In practice, that means:
- The load balancer detects imbalances in the cluster
- It automatically migrates HA guests to less loaded nodes
- All custom HA rules remain in place
- Behavior and sensitivity can be fine-tuned via parameters in the HA panel
For homelabs with three or four nodes, this may still be nice-to-have. In production environments with dozens of VMs, it can save noticeable admin time — and prevents a single node from becoming a bottleneck while others sit mostly idle.
SDN: WireGuard, BGP, and Finer Filtering#
Software-Defined Networking features were significantly expanded in 9.2:
- WireGuard and BGP as new fabric protocols
- Route Maps and Prefix Lists for granular BGP/EVPN filtering
- Route redistribution for OSPF fabrics
- Additional configuration options for EVPN controllers
- IPv6 underlay for EVPN
If you have mostly ignored SDN in Proxmox because it felt like overkill for simple setups, these tools can now model more complex network topologies — without reaching for external SDN solutions.
Custom CPU Models Directly in the GUI#
Specialized workloads sometimes need specific CPU flags or models.
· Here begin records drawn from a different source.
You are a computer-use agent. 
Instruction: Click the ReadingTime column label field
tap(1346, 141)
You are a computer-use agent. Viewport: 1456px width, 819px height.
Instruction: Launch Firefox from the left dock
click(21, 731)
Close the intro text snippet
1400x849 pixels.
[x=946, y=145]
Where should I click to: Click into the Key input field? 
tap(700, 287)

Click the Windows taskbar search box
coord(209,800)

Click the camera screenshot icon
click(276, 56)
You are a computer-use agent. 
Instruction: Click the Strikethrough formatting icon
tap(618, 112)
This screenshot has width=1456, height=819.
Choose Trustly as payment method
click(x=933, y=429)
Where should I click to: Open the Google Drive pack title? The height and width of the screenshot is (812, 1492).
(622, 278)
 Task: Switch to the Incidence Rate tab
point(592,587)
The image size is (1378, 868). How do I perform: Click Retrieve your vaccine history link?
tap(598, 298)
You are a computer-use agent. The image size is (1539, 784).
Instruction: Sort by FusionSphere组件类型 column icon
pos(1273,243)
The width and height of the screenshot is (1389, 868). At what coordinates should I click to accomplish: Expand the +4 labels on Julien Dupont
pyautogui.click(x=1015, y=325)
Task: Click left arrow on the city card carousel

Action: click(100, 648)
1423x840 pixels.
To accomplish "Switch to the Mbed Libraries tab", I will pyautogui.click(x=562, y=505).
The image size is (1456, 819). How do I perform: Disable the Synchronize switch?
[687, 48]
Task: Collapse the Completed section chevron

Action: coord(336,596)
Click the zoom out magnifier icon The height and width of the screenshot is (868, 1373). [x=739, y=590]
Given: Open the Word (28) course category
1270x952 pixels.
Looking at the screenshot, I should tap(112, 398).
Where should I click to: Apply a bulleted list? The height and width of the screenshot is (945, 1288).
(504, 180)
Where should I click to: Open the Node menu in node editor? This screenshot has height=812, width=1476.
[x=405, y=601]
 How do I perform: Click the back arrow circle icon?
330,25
In 9.2, Custom CPU Models can be created, edited, and deleted directly under Datacenter → Guest Resources/Hardware — no CLI hacks required.
Also practical: the CPU Flags Selector shows supported flags per cluster node. That helps catch compatibility issues early, before a live migration fails.
HA Arm/Disarm: Maintenance Without Surprises#
Anyone who has done maintenance on an HA cluster knows the problem: the HA manager reacts to planned node shutdowns with fencing or unwanted failovers.
With the new disarm-ha and arm-ha commands, you can temporarily disable the HA stack cluster-wide:
- Before maintenance: disarm HA
- Perform maintenance — no unwanted HA actions
- After maintenance: arm HA again — resources return to their previous state
It sounds simple, but in practice it saves a lot of stress during planned updates or hardware swaps.
Other Changes#
Beyond the big features, there are a few details that are useful in everyday use:
- Microsoft and Windows UEFI 2023 certificates can be imported via GUI and API
- Numerous bug fixes and performance improvements across the platform
Upgrade: How to Get to 9.2#
Good news: the upgrade is possible via apt — from both 9.1 and older 9.x versions.
| Starting point | Approach |
|---|---|
| Proxmox VE 9.1 | Direct upgrade via apt or GUI |
| Proxmox VE 8.4 | Upgrade using the 8 → 9 guide |
| Debian 13 Trixie | Installation on existing Debian is possible |
Proxmox recommendation: switch to [pve-enterprise] during the upgrade for the most stable experience.
Proxmox VE 8.4 still receives security updates until August 2026 — so there is time for a planned migration.
For Ceph upgrades: upgrade Ceph first (e.g. Reef → Squid on PVE 8.4), then Proxmox to 9.2, then optionally Ceph Squid → Tentacle. The order matters.
# Typical upgrade on a node (after backup!)
apt update
apt dist-upgrade
Of course, take a snapshot/backup first and ideally upgrade node by node in the cluster.
Conclusion#
Proxmox VE 9.2 is not a revolutionary release, but a very thoughtful one. The Dynamic Load Balancer and HA arm/disarm features address real admin pain points. The tech stack refresh with Kernel 7.0, QEMU 11, and ZFS 2.4 provides a solid foundation.
For homelab operators, the upgrade is worth it once your own dependencies (Ceph, custom scripts, backup jobs) have been checked. In production environments, validate in a test environment first — as always.